JOEHOOGI.COM - Ketika saya melihat ribuan pemudik kendaraan bermotor bertahan di penyekatan jalan raya dilarang mudik dan bahkan ada yang nekat menorobosnya maka dalam benak saya terlintas pertanyaan: Apakah mereka paham dalam suasana pandemi virus Corona ini, pemerintah melakukan pelarangan arus mudik-balik 6 sampai 17 Mei 2021 agar Indonesia terhindar dari bencana tsunami Covid-19? Lantas mengapa tetap mau nekad mudik seolah-olah mereka seperti berharap Indonesia segera dilanda bencana tsunami Covid-19?
Ketika para calon pemudik menggerutu tidak bisa mudik akibat pelarangan arus mudik-balik oleh Pemerintah, maka pertanyaan yang terlintas dalam benak pikiran saya kepada para pemudik: Apakah mereka tahu bahwa pandemi virus Corona belum berakhir di Indonesia? Oleh karena pandemi virus Corona belum berakhir, maka salahkan jika Pemerintah melakukan upaya penyelamatan kepada rakyatnya melalui pelarangan arus mudik-balik?
Kalau saja di tengah pandemi virus Corona ini adanya jaminan dari kesadaran masyarakat terhadap arus mudik-balik yang dapat memutuskan mata rantai penularan virus Corona melalui social distancing dan tidak akan bakal terjadinya social crowd, maka dapat dipastikan Pemerintah tidak akan memberlakukan pelarangan arus mudik-balik kepada rakyatnya.

——

PERTANYAAN MATERI:
1. Tentukan apakah setiap pernyataan berikut sesuai dengan teks tentang larangan mudik. Jawab ya atau tidak, lalu kutip kata-kata penentunya dari teks.
(a) Pemerintah melarang arus mudik-balik dari 6 sampai 17 Mei 2021.
(b) Pandemi virus Corona sudah berakhir di Indonesia.
(c) Tidak ada pemudik yang menerobos penyekatan jalan raya.
2. Tuliskan ulang tanpa perubahan bagian teks tentang larangan mudik yang dimulai dari "Ketika para calon" dan berakhir pada "pelarangan arus mudik-balik?".

Entri Tersimpan:
——

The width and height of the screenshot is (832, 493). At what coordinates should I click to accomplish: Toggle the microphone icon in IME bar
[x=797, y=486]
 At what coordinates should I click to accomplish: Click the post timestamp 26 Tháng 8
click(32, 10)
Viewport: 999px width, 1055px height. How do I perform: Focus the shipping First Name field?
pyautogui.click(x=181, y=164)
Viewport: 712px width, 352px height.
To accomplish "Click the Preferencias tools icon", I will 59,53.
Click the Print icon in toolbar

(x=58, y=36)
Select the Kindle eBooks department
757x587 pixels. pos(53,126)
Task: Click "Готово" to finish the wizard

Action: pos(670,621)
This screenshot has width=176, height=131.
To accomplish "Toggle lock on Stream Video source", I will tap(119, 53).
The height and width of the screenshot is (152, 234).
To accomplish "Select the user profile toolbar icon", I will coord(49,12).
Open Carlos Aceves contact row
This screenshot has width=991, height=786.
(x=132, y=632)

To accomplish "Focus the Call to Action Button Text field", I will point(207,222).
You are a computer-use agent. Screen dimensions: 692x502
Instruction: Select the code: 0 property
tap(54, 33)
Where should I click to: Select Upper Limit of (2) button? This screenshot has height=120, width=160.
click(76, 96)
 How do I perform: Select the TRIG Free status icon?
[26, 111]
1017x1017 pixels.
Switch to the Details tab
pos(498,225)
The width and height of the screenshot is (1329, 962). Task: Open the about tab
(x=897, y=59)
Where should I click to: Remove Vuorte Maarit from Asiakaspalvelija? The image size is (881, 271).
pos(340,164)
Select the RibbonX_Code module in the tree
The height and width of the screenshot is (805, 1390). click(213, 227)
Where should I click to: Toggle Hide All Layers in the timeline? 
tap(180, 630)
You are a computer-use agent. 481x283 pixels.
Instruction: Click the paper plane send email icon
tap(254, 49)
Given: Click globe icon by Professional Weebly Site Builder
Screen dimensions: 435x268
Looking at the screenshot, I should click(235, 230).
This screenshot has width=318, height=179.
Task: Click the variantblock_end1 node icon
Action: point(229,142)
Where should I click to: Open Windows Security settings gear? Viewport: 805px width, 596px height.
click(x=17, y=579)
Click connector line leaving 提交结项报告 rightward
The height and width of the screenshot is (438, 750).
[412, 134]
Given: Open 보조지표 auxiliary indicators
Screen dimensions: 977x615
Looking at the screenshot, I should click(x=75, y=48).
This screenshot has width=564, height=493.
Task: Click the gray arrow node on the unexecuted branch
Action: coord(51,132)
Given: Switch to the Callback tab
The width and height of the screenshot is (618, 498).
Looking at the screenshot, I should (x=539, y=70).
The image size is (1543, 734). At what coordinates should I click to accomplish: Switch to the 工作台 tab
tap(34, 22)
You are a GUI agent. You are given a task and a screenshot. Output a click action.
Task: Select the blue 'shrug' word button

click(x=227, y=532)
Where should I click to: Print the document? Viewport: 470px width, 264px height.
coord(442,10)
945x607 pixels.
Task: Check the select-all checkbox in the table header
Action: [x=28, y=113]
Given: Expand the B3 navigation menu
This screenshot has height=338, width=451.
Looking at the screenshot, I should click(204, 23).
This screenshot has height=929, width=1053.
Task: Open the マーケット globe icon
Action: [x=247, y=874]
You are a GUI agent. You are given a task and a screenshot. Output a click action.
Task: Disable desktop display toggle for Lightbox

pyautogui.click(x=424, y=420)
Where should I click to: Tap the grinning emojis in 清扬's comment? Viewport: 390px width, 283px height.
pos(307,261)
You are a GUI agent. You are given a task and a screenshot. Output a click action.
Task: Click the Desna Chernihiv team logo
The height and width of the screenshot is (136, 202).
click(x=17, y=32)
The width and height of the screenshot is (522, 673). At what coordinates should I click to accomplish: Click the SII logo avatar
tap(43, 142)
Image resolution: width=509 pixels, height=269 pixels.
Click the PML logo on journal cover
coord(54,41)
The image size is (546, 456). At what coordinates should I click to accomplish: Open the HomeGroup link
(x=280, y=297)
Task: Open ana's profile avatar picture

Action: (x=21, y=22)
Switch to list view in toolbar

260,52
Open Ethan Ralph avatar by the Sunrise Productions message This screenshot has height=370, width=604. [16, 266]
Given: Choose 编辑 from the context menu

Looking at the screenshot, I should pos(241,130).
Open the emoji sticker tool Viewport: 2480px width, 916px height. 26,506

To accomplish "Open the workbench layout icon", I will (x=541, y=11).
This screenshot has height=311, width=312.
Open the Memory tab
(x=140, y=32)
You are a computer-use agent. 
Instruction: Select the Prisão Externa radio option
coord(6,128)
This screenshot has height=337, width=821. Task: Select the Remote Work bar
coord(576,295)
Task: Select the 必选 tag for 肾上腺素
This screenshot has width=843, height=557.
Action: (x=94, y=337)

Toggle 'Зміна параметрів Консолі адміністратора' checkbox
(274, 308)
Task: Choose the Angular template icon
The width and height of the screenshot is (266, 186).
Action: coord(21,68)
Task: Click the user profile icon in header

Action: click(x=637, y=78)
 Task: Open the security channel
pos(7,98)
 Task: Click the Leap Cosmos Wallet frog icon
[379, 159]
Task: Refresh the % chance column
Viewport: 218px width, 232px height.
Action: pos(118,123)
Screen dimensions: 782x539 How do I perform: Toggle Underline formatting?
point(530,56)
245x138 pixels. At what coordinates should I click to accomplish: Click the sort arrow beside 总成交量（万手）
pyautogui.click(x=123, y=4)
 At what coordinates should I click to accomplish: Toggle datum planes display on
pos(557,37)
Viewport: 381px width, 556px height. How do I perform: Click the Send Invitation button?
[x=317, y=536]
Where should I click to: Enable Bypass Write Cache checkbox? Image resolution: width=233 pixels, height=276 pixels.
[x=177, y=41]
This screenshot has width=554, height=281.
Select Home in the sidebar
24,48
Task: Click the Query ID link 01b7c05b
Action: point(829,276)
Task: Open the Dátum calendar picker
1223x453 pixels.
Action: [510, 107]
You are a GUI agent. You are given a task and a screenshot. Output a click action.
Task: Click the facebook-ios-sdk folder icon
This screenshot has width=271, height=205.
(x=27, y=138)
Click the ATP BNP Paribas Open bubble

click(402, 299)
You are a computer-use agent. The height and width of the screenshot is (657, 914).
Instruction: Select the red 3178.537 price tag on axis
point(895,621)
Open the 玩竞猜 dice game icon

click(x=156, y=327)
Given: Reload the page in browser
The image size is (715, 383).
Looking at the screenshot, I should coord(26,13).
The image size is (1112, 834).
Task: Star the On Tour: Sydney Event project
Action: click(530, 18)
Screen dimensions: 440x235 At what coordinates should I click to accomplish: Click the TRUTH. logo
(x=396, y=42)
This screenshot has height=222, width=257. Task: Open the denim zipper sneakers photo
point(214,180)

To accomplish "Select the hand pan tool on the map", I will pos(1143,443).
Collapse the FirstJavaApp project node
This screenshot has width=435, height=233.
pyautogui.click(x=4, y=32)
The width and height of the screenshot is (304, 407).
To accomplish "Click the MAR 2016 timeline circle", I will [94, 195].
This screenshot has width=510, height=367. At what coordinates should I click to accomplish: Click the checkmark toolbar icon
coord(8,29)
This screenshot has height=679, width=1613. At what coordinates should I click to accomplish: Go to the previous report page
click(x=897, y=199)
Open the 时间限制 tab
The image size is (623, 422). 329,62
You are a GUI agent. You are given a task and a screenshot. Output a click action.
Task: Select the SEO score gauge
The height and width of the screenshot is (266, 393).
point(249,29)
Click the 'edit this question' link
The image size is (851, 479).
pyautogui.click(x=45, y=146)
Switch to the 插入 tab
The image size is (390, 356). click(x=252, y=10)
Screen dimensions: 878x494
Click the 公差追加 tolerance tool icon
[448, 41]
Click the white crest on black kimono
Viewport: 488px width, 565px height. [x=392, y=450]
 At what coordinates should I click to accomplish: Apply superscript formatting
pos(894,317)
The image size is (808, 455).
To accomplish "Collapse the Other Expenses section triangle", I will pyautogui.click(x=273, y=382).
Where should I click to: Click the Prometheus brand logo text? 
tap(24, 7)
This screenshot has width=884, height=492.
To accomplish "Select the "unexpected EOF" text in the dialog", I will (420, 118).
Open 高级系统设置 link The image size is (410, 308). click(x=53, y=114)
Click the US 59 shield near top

——

PEMBAHASAN SOAL:
1.
(a) Ya: "pemerintah melakukan pelarangan arus mudik-balik 6 sampai 17 Mei 2021"
(b) Tidak: "pandemi virus Corona belum berakhir di Indonesia"
(c) Tidak: "bahkan ada yang nekat menorobosnya"

2.
Ketika para calon pemudik menggerutu tidak bisa mudik akibat pelarangan arus mudik-balik oleh Pemerintah, maka pertanyaan yang terlintas dalam benak pikiran saya kepada para pemudik: Apakah mereka tahu bahwa pandemi virus Corona belum berakhir di Indonesia? Oleh karena pandemi virus Corona belum berakhir, maka salahkan jika Pemerintah melakukan upaya penyelamatan kepada rakyatnya melalui pelarangan arus mudik-balik?